**Questions:**
**A.** Sum up the GitHub Models page below in two sentences.
**B.** Revise the stretch of the GitHub Models page below from "What is GitHub" through "interface at github.com/marketplace/models.", replacing "playground" with "sandbox".

**Selected excerpt:**
*** Begin section ***

GitHub Models
Discover, compare, and integrate AI models from the GitHub Models marketplace — including GPT-4o, Claude, Llama, Mistral, and more — directly from your GitHub account.
What is GitHub Models?
GitHub Models is a marketplace and playground built into GitHub that gives developers direct access to a wide range of AI models from leading providers. Instead of signing up for separate accounts with OpenAI, Anthropic, Meta, and others, you can explore and use their models through a single, unified interface at github.com/marketplace/models.

*** End section ***

**Excerpted data:**
*** Begin section ***

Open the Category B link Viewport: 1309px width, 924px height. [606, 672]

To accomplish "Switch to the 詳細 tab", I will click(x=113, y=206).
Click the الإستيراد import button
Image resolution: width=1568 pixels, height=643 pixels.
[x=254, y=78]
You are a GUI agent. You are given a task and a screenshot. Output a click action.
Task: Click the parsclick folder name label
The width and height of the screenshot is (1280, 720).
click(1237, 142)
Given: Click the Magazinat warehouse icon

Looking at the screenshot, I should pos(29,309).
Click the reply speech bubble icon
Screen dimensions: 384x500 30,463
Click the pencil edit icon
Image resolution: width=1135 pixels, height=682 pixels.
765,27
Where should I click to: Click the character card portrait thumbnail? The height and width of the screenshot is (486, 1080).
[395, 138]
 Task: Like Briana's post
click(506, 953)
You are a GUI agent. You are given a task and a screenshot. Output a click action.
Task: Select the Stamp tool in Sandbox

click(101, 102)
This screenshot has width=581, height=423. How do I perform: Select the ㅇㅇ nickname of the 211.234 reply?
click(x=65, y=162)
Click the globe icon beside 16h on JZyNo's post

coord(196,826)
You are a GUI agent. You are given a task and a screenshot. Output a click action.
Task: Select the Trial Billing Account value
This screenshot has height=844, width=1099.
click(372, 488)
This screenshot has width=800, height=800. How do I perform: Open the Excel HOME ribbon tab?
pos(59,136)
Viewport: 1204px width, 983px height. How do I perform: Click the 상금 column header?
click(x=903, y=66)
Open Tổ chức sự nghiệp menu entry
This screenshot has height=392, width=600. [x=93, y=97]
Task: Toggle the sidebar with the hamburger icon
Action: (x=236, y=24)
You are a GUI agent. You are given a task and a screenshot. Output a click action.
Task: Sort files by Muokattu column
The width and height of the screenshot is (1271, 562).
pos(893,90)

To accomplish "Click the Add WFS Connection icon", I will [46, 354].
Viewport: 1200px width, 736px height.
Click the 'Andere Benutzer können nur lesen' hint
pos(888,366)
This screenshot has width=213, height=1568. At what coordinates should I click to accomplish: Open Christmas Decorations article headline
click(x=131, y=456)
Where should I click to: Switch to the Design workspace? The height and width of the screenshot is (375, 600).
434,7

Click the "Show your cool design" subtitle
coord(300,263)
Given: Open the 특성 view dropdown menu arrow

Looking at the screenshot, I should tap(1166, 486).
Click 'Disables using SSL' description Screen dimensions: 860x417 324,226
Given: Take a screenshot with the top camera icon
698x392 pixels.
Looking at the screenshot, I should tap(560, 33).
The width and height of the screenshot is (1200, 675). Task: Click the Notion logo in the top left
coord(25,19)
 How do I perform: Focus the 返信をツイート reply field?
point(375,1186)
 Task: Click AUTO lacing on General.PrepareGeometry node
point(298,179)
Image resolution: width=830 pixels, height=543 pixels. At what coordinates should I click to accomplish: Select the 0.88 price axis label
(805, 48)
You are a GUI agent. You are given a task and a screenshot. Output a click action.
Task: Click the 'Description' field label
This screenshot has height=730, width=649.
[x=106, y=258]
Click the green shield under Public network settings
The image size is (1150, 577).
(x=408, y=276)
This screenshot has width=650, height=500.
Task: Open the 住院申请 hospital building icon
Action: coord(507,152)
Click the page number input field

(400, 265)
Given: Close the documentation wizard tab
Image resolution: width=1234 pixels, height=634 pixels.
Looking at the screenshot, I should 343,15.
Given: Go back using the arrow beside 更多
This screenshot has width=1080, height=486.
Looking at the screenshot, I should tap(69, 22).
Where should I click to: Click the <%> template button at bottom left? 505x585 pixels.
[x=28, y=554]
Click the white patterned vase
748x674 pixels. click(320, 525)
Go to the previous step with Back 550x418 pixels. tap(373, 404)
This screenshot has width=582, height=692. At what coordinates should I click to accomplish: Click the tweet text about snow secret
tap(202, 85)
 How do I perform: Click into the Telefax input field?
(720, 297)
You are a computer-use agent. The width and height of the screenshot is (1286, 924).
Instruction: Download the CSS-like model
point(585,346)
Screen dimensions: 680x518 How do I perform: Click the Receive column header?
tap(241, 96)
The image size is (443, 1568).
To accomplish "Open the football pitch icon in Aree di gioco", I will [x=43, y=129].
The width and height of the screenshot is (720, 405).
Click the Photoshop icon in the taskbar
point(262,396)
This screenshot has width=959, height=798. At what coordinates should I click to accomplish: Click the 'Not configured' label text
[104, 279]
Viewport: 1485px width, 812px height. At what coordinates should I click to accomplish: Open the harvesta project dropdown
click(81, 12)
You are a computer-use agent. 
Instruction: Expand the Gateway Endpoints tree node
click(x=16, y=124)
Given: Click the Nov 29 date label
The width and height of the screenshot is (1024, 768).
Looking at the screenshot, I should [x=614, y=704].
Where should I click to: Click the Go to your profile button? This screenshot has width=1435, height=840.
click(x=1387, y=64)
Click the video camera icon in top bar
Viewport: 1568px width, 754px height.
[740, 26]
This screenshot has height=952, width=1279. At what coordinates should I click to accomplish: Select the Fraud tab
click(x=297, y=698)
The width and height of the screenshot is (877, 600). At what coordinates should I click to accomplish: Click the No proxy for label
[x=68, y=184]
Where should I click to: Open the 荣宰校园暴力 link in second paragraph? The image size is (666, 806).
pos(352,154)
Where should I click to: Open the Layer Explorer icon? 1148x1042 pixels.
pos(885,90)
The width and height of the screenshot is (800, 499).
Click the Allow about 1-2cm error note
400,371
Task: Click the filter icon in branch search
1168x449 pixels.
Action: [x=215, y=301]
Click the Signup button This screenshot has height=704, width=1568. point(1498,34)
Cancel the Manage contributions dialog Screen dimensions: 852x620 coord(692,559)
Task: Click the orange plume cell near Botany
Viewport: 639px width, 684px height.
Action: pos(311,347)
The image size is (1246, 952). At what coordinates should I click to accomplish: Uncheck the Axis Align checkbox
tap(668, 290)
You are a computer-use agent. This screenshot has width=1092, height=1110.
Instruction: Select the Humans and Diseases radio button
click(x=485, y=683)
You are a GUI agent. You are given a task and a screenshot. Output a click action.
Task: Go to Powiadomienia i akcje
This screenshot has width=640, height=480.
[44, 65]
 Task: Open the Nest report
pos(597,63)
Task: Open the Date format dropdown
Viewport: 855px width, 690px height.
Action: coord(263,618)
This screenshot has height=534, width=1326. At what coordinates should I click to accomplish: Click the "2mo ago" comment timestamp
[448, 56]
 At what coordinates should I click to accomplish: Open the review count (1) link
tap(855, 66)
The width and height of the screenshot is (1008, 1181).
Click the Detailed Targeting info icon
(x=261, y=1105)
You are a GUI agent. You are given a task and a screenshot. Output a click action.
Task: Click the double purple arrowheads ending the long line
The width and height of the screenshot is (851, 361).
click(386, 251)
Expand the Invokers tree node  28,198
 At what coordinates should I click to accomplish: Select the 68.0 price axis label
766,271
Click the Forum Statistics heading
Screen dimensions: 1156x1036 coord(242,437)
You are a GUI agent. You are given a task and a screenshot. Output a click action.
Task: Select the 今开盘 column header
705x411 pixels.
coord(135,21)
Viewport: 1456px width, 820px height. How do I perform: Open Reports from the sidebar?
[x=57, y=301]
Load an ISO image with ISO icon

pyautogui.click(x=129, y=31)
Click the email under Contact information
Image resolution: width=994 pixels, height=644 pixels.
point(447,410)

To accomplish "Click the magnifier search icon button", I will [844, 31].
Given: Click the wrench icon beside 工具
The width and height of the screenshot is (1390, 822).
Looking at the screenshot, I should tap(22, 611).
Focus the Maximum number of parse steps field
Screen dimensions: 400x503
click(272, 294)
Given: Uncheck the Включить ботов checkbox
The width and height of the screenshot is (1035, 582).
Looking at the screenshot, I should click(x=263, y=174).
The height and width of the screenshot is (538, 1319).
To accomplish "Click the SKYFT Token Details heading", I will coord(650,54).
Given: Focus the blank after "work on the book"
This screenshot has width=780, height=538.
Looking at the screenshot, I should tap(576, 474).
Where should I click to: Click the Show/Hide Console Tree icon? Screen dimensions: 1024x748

*** End section ***

**Responses to the exercise:**
**A.** GitHub Models is a marketplace and playground built into GitHub that gives developers direct access to AI models from leading providers, including GPT-4o, Claude, Llama, and Mistral. Rather than signing up for separate accounts with each provider, users can explore and use these models through a single, unified interface at github.com/marketplace/models.

**B.**
What is GitHub Models?
GitHub Models is a marketplace and sandbox built into GitHub that gives developers direct access to a wide range of AI models from leading providers. Instead of signing up for separate accounts with OpenAI, Anthropic, Meta, and others, you can explore and use their models through a single, unified interface at github.com/marketplace/models.